Posted by William on November 21, 2011
Even in its healthiest manifestations, grief is complex in nature. It often includes a variety of emotions, which may overlap at times, occur in sequence, cycles or waves. Here are some of the emotions and behaviors that are typically associated with grief:
A sense of numbness
Crying or sobbing
Change in appetite
Grief is seldom a linear process. One day you’ll feel fine; the next you may cry inconsolably over your loss. Or you may think you are completely recovered from grief until a holiday, birthday or anniversary dredges up loneliness once again.
Kenneth J. Doka, PhD., senior consultant to the Hospice Foundation of America, likens grief to a roller coaster that you never fully disembark. “(Grief) is full of downs and ups, lows and highs”.
One common misconception about grief is that it ends. “It is very, very normal and very, very natural to revisit elements of grief at various points throughout your life,” Doka says. “Mostly, you’ve learned to live with the loss, but there might be times when the grief flares up again.” Significant events, such as a wedding, can bring back feelings of grief when you realize that your loved one did not live long enough to enjoy the occasion.
Experts agree that it is important to let yourself cry over your loss, no matter how much time has passed. Sobbing promotes the release of tension and sorrow; it is one of nature’s ways of cleansing and healing.
The terms “grief” and “bereavement” are often used interchangeably. But some experts draw an important distinction. Bereavement is usually characterized by feelings of rage; someone who belonged to you left or was ripped out of your life, and you got gypped. Whether you experience bereavement depends on the sort of relationship you had with the person who died, says hospice leader N. Michael Murphy, MD., author of “The Wisdom of Dying: Practices for Living” (Element Books, 1999). “If you had a very gluey kind of relationship, that can almost guarantee a difficult bereavement,” Murphy says. In order to work through bereavement and enter into the healthy state of grief, he says, you must “let go” of the deceased and realize that no human being “belongs” to another.

= EXERCISE DATA =
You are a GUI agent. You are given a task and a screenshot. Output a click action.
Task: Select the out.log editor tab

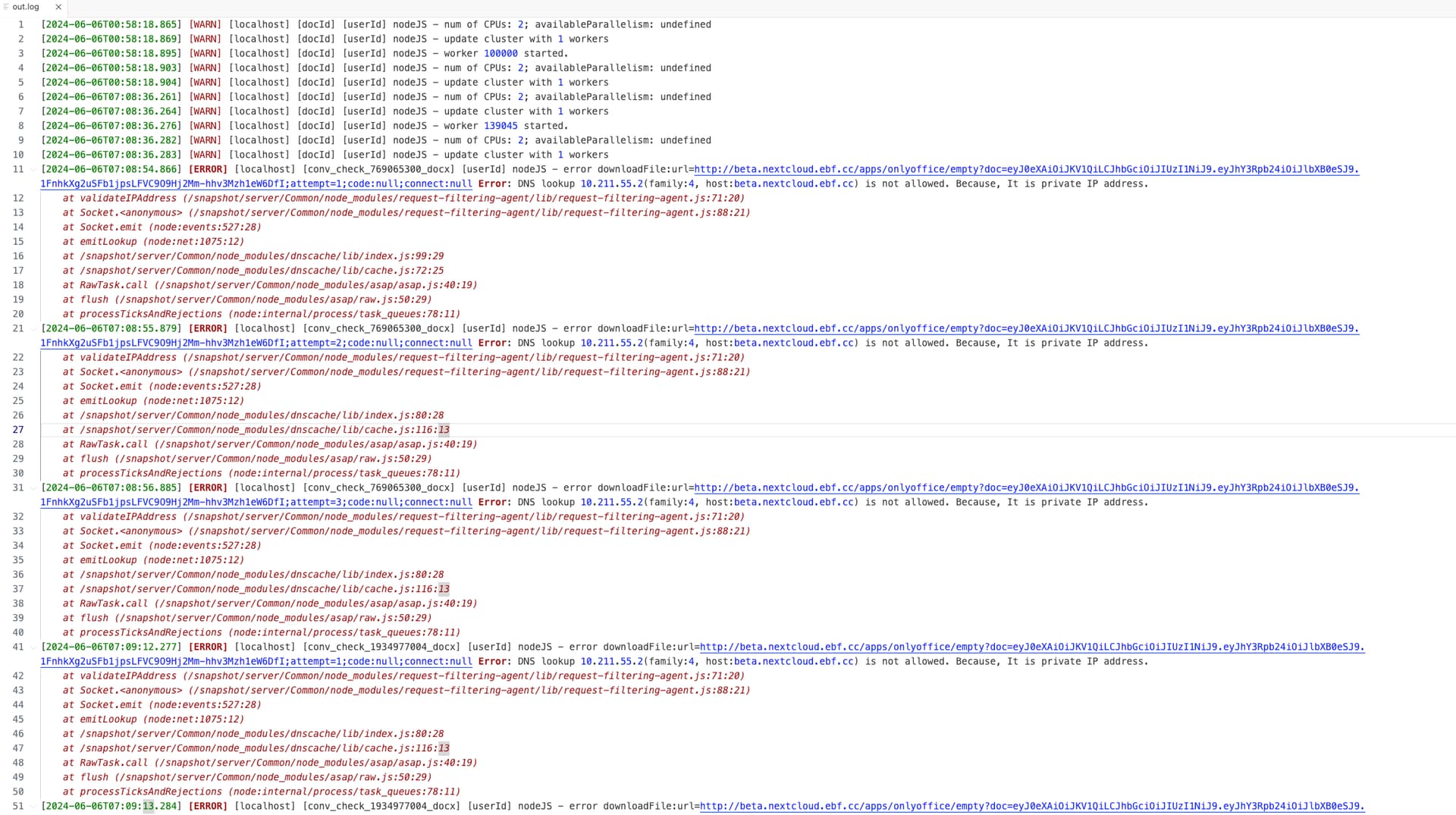(x=26, y=7)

= TASK REQUIREMENTS =
Pick up the post about grief after its final sentence and carry it forward.

= OUTPUT BELOW =
Grief and children
Children tend to express their grief along a developmental continuum. A 3-year-old who has lost his mother may experience fearfulness, loss of speech, excessive crying, developmental delay, and sleep disturbances. A preschooler in the same situation might have temper tantrums, nightmares, and hyperactivity. Grieving school-age children may suffer academically owing to fatigue, resistance to attending school, a lack of motivation, or an inability to concentrate. In some cases, bereaved children start to lie or steal. After losing someone they love, children may develop physical symptoms, such as abdominal pain, constipation, or headaches.
It is easy to eat poorly and otherwise neglect your health during your grieving period. Nonetheless, it is important to maintain a healthy diet during this difficult time. It is also important to get adequate rest and exercise. Paying attention to your own health sets a good example for your children and helps you stay strong mentally and physically so you can support them emotionally.